We should not, in the interests of Australia, proceed rashly with this scheme on the Ord River. We should act cautiously and move slowly, testing the ground as we go, in the best interests, not only of Australia, but of the people of the north and of the settlement of the north. We want the north to be settled securely. We want it to carry a stable population, a population which will regard the north as home. In order to do that we have to go quietly and carefully, not relying on statistics or benefit analyses, but relying on the actual result of practical experience. I repeat, in eastern Australia we are suffering from one of these cyclic droughts which cost billions of dollars. This is the second one we have had in the Darling River system within 20 years. It calls for the investment of money to protect existing industries. One does not buy a hat when one needs a pair of shoes. One does not buy a yacht when the roof of ones house has blown off. One does first things first. In this instance the first thing to do is to invest in a tried and proven area - the Darling River basin.

Mr CLEAVER:
Swan

.- Mr. Speaker–

Motion (by Mr.
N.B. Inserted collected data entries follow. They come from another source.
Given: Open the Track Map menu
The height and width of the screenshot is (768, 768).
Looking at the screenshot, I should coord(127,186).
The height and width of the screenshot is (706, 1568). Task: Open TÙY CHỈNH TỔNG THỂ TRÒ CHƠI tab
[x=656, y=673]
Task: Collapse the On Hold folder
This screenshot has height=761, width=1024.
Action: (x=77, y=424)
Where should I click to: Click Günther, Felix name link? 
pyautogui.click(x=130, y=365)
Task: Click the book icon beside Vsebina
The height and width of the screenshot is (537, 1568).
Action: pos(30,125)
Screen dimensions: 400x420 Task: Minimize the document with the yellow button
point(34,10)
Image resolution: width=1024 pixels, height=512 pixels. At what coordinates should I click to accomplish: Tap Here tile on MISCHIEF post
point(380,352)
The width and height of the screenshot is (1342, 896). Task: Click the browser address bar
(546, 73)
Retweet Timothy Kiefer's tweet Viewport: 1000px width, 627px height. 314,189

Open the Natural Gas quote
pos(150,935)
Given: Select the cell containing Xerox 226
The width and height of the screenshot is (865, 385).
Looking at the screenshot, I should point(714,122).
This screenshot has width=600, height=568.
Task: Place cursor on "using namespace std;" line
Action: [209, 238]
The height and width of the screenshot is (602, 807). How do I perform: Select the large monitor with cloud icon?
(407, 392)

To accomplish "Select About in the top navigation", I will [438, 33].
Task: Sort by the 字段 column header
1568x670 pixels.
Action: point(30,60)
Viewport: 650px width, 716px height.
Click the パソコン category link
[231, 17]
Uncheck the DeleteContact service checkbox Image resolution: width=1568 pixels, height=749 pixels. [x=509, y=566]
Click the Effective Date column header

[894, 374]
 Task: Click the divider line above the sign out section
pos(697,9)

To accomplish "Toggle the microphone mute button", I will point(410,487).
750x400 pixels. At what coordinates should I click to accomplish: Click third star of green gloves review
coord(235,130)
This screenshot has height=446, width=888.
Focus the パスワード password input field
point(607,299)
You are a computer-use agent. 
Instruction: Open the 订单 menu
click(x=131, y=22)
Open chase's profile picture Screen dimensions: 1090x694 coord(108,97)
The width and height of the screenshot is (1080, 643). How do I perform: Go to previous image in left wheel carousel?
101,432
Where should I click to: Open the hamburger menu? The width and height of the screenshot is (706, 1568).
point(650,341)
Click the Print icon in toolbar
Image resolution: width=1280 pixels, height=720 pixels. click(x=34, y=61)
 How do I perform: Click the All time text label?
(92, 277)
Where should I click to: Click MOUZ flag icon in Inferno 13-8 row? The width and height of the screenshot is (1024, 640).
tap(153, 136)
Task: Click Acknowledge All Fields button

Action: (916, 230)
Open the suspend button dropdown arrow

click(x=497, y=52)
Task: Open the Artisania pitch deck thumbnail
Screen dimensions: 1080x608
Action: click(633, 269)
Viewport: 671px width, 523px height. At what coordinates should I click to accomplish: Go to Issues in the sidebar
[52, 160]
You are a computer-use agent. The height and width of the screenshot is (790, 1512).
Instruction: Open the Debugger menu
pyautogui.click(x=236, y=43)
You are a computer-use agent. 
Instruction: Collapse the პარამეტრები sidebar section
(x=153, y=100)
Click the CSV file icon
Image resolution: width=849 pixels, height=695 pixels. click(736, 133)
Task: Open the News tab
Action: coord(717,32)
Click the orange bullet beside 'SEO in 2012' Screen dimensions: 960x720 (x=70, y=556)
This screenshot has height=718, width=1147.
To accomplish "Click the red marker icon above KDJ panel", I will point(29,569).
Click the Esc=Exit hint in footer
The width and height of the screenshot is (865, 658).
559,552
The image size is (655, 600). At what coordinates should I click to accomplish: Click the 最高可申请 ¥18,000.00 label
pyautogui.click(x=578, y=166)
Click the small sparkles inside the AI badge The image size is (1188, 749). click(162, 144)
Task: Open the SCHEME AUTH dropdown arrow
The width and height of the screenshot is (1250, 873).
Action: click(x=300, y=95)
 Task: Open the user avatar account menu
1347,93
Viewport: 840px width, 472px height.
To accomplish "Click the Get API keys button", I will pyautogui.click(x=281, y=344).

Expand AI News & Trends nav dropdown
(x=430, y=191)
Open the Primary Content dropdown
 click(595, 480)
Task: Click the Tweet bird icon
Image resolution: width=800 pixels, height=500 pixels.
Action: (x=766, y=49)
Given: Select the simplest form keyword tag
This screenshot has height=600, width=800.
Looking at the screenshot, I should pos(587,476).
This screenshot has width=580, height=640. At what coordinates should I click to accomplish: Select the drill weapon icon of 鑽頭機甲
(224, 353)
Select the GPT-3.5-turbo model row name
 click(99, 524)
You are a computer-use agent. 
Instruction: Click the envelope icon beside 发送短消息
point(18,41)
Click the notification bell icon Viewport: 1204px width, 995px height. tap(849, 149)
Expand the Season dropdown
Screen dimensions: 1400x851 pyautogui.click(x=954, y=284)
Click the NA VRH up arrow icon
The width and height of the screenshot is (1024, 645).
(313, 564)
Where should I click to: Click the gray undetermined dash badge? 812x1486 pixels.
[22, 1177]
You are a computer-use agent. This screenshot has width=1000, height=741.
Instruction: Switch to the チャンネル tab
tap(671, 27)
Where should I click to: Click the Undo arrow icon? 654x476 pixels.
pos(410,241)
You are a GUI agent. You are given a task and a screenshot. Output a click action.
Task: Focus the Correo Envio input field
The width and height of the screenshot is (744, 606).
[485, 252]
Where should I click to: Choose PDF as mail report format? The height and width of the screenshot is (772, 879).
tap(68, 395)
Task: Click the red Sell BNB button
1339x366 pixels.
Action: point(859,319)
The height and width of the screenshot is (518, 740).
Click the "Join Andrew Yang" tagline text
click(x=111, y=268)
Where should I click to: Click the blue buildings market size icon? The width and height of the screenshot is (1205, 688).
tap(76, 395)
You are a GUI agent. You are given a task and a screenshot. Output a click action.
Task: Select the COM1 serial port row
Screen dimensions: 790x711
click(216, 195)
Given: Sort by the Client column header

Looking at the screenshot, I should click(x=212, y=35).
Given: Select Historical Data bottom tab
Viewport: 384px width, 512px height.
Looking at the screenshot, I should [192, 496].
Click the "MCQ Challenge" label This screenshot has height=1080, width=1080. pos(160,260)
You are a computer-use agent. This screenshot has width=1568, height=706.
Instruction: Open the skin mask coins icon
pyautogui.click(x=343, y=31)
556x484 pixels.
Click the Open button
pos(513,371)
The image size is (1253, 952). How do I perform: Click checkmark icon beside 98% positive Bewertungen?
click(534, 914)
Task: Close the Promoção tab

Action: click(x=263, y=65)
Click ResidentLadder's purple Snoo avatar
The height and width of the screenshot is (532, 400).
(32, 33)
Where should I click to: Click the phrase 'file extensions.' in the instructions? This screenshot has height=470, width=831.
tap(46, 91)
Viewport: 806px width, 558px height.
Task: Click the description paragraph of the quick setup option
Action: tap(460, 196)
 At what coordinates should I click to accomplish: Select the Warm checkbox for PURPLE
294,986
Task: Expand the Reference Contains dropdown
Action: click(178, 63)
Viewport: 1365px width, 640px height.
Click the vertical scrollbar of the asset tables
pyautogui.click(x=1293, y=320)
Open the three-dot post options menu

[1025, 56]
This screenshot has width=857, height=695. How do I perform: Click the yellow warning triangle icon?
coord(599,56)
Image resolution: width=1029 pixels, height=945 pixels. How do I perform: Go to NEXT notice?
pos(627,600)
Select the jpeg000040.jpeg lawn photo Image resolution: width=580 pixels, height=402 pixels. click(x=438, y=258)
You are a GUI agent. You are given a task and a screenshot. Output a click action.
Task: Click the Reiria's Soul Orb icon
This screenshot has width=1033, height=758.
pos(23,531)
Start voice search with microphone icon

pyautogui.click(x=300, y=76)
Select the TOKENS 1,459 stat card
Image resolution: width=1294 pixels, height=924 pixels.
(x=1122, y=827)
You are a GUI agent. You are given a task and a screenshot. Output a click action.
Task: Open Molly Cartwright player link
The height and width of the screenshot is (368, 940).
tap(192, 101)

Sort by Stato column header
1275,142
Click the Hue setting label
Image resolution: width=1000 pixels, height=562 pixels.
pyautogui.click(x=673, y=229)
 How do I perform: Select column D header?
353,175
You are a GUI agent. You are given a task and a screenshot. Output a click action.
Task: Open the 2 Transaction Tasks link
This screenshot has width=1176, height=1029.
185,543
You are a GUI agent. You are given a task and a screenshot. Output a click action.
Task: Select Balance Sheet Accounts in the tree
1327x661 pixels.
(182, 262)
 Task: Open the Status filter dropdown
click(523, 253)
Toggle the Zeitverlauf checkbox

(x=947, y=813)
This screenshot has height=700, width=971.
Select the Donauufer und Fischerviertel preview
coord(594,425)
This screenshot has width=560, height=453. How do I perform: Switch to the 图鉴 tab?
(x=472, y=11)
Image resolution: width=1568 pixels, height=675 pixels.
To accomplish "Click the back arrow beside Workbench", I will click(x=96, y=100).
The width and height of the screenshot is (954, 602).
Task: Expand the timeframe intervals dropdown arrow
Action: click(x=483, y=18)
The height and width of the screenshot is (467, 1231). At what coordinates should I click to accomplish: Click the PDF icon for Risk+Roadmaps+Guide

Fairbairn) agreed to -

That the business of the day be called on.

page 1625

COMMONWEALTH ELECTORAL BILL 1966

Bill presented by Mr. Anthony, and read a first time.

Second Reading

Mr ANTHONY:
Minister for the Interior · Richmond · CP

. -I move -

That the Bill be now read a second lime.

The purpose of this Bill is to extend the franchise to persons under 21 years of age who are, or who have been, on special service outside Australia as members of the Defence Force. “ Special service “ in this Bill takes the same meaning as that term in the Repatriation (Special Overseas Service) Act and means, in relation to a person, service during a period when he is outside Australia and he or his unit is allotted for special duty in a special area.

The proposed legislation will entitle under 21 year old members of the Defence Force, who are British subjects, to vote during the period they are outside Australia on special duty in an area declared to be a “ special area “ under the provisions of section 4 of the Repatriation (Special Overseas Service) Act. An under 21 year old person who, at any time, was on special service will retain his right to vote after discharge from the Defence Force, while he is living in Australia. In effect, the new legislation will give the franchise to all under 21 year old members of the Defence Force serving in South Vietnam and the Borneo States of Malaysia and to those members stationed on the Malayan peninsula and in Singapore on special service. It will not extend the franchise to under 21 year old members of the Defence Force on service outside Australia who are not on special service. It might be noted that a member of the Defence Force under 21 years of age was not entitled to vote during the 1939-1945 war until the Commonwealth Electoral (Wartime) Act was amended in 1943 extending the franchise to members of the forces, and to discharged members of the forces, under the age of 21 years who were serving or who had served outside Australia. The existing legislation which gives the right to vote to members of the Defence Forces on service outside Australia who are not less than 21 years of age will remain unaltered.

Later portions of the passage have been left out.